* [Exercise requirements]: Copy the passage about Dr Farooq word for word, from "The question that" to "in the least?".

* [Quoted passage]:
_ _ _ _

The question that suddenly came to my mind was “goodwill on the plank of what?”
The plank of anti-incumbency, competitive secessionism, or romanticism with the secessionism, in the least?
My friend didn’t waste a moment to flip through his smartphone and show me an article by noted journalist Saleem Pandit (TOI) about Dr Farooq’s utterances at the mausoleum of Late Shiekh Mohammad Abdullah sometime ago where he’d asked separatist leadership to be steadfast in their struggle and even went on to the extent of extending his support for the struggle.
Frankly speaking, I wasn’t bewildered a bit being aware of the Maverick persona that I know Dr Farooq is in possession of and more important than that the fundamental etiology that has triggered the disease of this competitive separatism in the mainstream politicians of the K Valley.

_ _ _ _

* [Dataset content]:
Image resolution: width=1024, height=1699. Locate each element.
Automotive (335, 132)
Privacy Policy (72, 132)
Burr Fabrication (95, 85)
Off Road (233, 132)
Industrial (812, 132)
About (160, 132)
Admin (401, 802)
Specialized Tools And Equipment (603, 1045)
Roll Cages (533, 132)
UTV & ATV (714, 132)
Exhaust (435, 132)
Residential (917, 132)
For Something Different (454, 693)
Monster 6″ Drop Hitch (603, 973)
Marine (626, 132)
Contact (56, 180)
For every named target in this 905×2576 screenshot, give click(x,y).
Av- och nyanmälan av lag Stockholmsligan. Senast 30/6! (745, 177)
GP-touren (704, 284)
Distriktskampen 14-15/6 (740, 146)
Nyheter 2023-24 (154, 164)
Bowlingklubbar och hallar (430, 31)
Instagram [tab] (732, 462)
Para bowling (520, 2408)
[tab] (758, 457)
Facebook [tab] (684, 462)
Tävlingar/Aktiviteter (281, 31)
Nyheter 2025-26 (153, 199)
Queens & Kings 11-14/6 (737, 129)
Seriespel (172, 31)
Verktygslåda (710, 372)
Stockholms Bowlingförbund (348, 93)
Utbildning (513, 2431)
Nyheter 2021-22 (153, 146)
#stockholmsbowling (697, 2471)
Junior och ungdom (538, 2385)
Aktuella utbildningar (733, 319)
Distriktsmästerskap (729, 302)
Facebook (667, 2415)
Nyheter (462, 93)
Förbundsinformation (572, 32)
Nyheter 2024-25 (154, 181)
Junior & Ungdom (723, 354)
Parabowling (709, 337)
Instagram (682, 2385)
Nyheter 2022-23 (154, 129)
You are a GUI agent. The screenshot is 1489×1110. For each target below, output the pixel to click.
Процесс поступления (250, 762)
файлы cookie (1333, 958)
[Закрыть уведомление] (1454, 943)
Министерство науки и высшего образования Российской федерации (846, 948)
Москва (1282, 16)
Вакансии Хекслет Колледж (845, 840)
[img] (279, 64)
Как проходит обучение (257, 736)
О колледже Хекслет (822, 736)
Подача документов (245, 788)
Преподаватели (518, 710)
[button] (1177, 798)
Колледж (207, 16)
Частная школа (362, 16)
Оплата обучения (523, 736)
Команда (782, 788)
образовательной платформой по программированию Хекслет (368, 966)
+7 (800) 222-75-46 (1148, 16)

_ _ _ _

* [Answer to this task]:
The question that suddenly came to my mind was “goodwill on the plank of what?”
The plank of anti-incumbency, competitive secessionism, or romanticism with the secessionism, in the least?